3.2. The DPLL procedure

First of all you have this resolution procedure. Go to Wikipedia to get it full.

To be short, the algorithm takes the clauses and creates new ones, up to a contradiction or no more new clauses can be found.

This is more or less what we want, but not exactly. We want to find explicit values, so we need more than just that.

There is this Davis-Putnam algorithm, the beloved one. In fact it's not exactly that, it's the Davis-Putnam-Logemann-Loveland algorithm that we want. This is not the same.

To be short, the Davis-Putnam-Logemann-Loveland algorithm uses resolution. When it cannot use it anymore, it decides to assign a value to a variable and do it all again. The key point here is in the choice of the variable. If you choose well, you may be fast. If you choose bad, you will be slow like hell. (But see 4.3 below, there are cases where whatever choice you make, you will always be slow like hell. People wanted to know if this resolution stuff was good for everything or not. It turned out it's not. Back to your quest my dear computer scientists, resolution sucks.)

For your enjoyment, you can read the article describing the Davis-Putnam algorithm here. It was published in 1960. You can also read the article describing the Davis-Putnam-Logemann-Loveland algorithm here. It was published in 1962.

For some modernity, you can read articles describing minisat (published in 2003 and 2005), for you to see how to optimize stuff. On the webpage are also some papers describing other SAT solvers. It's a good reading I think.

4. Some issues

4.1. Improve the encoding

I encode each cell with 4 boolean variables. Some people use 9 (read Sudoku as a SAT Problem by Inês Lynce and Joël Ouaknine for example). Why not? What is best?

I should compare, both in term of size of clauses, number of clauses, time to solve the problem and the like. But, hey, it's just sudoku! I won't waste too much of my time on it, will I?

But anyway, maybe we can encode the problem better, with less clauses, less variables, and the like.

The first one is called A SAT-based Sudoku Solver (written by Tjark Weber) and was publish in december 2005, in the 12th International Conference on Logic for Programming, Artificial Intelligence and Reasoning, happening in Montego Bay, Jamaica. You had to pay from 300 to 500$ (not including transportation and hotel) to attend the conference. I guess that the guy didn't pay it, his university did. It is often like that in the academia. (By the way, researchers spend some of their time travelling (for free most of the time), so if you like to travel, go and be a researcher!) So you write some stuff about sudoku and you get a few days of vacation in Jamaica. Nice life, no?
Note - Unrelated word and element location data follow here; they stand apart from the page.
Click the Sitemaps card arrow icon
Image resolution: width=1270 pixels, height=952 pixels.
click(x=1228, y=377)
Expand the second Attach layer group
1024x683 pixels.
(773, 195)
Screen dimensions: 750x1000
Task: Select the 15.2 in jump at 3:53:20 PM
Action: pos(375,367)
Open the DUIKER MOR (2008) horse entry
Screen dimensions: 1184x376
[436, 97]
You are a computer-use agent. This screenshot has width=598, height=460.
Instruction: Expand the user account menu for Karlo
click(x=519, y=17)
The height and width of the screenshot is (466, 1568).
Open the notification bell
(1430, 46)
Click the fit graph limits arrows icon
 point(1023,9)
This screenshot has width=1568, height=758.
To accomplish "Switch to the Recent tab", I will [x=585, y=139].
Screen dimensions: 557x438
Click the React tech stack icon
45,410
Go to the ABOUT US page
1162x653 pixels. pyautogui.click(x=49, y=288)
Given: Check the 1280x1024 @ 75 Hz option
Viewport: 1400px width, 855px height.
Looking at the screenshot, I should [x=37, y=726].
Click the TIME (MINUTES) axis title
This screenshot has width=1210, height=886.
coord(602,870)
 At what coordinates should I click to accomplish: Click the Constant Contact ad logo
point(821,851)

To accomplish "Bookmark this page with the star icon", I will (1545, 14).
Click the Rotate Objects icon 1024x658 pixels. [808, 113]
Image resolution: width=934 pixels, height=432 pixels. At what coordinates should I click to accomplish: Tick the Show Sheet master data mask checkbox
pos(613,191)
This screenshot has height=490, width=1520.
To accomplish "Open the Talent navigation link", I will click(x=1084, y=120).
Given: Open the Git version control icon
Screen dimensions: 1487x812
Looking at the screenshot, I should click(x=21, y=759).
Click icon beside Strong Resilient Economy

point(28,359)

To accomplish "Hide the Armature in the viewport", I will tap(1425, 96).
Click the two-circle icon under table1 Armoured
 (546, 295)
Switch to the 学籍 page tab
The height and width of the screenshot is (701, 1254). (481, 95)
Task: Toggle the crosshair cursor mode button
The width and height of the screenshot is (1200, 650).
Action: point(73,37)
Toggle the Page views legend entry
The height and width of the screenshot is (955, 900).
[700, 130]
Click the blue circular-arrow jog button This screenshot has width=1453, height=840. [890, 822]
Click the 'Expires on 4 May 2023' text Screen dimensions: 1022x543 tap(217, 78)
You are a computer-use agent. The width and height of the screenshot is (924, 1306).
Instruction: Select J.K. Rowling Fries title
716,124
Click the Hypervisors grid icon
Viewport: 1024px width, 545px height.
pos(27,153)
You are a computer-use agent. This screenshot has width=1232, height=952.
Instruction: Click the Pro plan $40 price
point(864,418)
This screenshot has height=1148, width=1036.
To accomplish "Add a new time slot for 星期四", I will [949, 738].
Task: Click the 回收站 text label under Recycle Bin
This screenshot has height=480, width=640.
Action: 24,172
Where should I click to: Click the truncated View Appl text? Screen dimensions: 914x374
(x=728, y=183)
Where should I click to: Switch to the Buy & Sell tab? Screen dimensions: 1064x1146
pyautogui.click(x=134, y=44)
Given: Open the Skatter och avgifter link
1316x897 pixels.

But wait! In january 2006, two guys (Inês Lynce and Joël Ouaknine) published Sudoku as a SAT Problem, presenting their research at the Ninth International Symposium on Artificial Intelligence and Mathematics, held in Fort Lauderdale, Florida. The registration was between 150 and 340$. Once again I guess the guys did not pay that, their institution did (if they both went, maybe only one did). What a fun life. You write a few pages about sudoku so that people have some fun at the conference and then you are off for a few days in Florida. Kewl!

The research community is great, definitely. (Don't come and say it's a waste of resources. Their work is important and deserves that the society supports it. Yes it does!)

4.2. Improve the solver

Since with the DPLL procedure you have to make choices, it's good to do the right choice. Of course, no one knows what the right choice is, but by studying the clauses, maybe you can find a better one, no?

4.3. Future of SAT solvers

In 1985, the paper The Intractability of Resolution was written by Armin Haken (here). It explains that for the Pigeon's hole problem, which says that you cannot put n+1 pigeons into n holes with at most one pigeon in one hole, you cannot find a short resolution.

This was bad news. Resolution is bad. There are some problems for which you absolutely cannot decide quickly if they have a solution or not using resolution. Everyone was sad and some people even commited suicide. Where do you think the economic crisis of 1987 comes from, huh? (Yeah, the world needs some time to digest what computer scientists produce. Two years is damn short, when you think of it by the way.)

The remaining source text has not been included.